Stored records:
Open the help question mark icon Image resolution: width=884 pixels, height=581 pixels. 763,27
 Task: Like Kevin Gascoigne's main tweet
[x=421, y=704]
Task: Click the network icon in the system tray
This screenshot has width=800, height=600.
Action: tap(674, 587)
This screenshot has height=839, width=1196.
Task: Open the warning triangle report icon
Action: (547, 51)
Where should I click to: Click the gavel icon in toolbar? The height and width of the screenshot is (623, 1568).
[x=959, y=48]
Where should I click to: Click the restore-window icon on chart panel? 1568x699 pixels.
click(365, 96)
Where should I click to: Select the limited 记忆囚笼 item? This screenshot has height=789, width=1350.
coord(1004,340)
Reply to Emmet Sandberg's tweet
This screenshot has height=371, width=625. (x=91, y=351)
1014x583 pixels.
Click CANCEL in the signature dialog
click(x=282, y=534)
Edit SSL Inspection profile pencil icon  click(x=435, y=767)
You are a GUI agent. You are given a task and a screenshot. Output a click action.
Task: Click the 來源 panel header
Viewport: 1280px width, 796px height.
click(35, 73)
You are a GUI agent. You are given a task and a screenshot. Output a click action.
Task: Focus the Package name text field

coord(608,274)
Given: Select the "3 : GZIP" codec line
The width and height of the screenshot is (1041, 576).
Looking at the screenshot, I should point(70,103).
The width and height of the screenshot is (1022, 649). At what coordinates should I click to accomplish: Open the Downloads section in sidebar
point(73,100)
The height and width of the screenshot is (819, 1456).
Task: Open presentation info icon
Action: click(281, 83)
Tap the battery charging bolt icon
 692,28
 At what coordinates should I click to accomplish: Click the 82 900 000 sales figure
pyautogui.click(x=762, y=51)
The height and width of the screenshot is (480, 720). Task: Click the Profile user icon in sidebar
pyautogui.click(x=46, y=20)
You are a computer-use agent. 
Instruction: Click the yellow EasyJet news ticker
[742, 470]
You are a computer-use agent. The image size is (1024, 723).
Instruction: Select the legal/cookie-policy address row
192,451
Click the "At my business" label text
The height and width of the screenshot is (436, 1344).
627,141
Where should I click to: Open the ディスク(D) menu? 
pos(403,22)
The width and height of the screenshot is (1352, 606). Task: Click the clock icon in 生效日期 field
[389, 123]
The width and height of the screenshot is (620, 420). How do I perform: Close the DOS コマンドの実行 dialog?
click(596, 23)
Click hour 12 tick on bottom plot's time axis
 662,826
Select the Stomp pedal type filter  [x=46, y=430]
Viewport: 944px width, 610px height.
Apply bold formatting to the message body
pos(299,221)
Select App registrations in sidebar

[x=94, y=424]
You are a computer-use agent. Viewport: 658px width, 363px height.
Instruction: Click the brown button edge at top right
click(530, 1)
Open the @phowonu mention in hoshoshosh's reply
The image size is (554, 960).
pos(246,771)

* **Your goal**
All lines of the records above that carry the word "computer" should be listed.

* **Exercise solution**
You are a computer-use agent. 
You are a computer-use agent. The image size is (1024, 723).
You are a computer-use agent. Viewport: 658px width, 363px height.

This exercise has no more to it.